[TRECHO DO DOCUMENTO]
------------

Em favor de Bolsonaro, há o fato de que praticamente nada importante foi conseguido junto à Casa Branca como um aliado nominal por lá: a promessa de ajuda para entrar na OCDE, clube de países integrados economicamente, um acordo militar de acesso a fundos de pesquisa.
Na mão inversa, o Brasil cedeu a diversos desejos americanos, muitas vezes de forma voluntária, como nas ocasiões em que zerou tarifas de importação de etanol para produtores dos EUA. Por pouco, o Planalto não embarcou em aventuras militares contra a Venezuela e permitiu a instalação de uma base americana no Brasil.
A posição agressiva de Bolsonaro ante a China veio de encontro à pressão direta de Washington para eliminar a fabricante Huawei das futuras redes de 5G no país, uma questão ainda inconclusa.
Será interessante ver como Biden agirá neste caso, dado que será de seu interesse manter Pequim sob tensão estratégica. O tom poderá ser diferente do de Trump, mas dificilmente haverá inflexão na percepção estratégica de competição pelo gigante asiático.

------------

[DADOS]
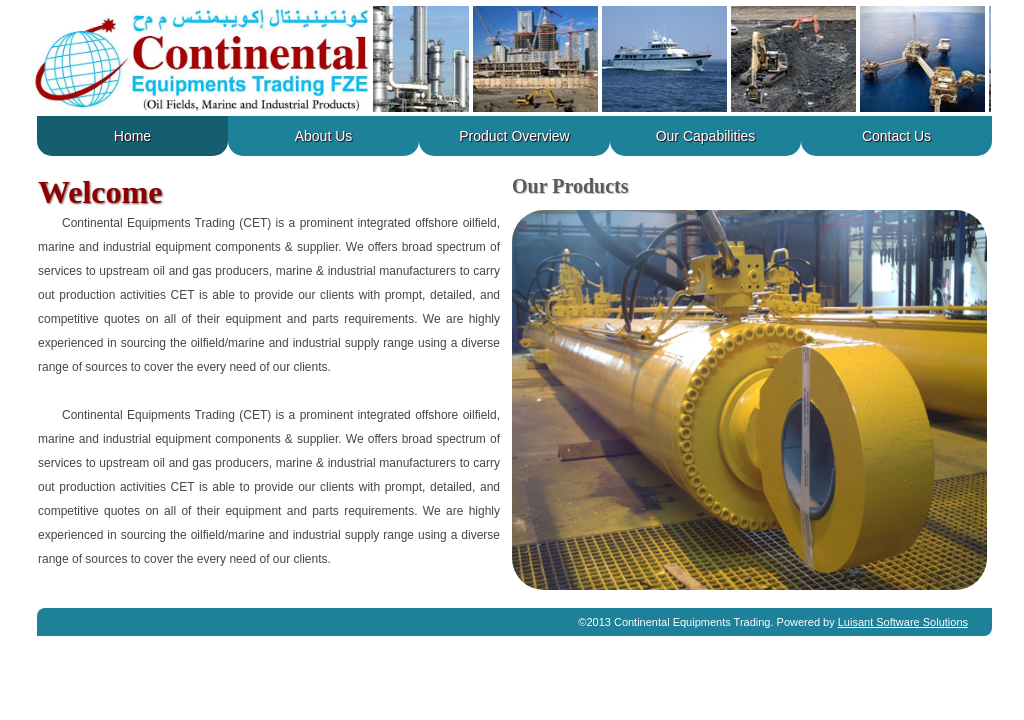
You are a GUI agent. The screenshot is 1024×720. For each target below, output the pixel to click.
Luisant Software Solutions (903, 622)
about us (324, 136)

------------

Pode prosseguir com o trecho sobre a relação do governo Bolsonaro com os Estados Unidos, a partir da última frase apresentada?

Até aqui, Bolsonaro foi bastante permeável ao lobby dos americanos, aliados ideológicos. Como agirá a pedidos da administração democrata para alienar ainda mais seu maior parceiro comercial, a China?
Uma má interlocução com a Casa Branca sob Biden dará ao menos uma desculpa a Bolsonaro, a de que a relação bilateral não avança em termos concretos porque o democrata é um adversário político –ainda que imaginário.
Se assim for, poderá funcionar entre seus aliados mais fervorosos, mas garantirá uma dor de cabeça contínua a empresários e diplomatas até o fim do mandato de Bolsonaro.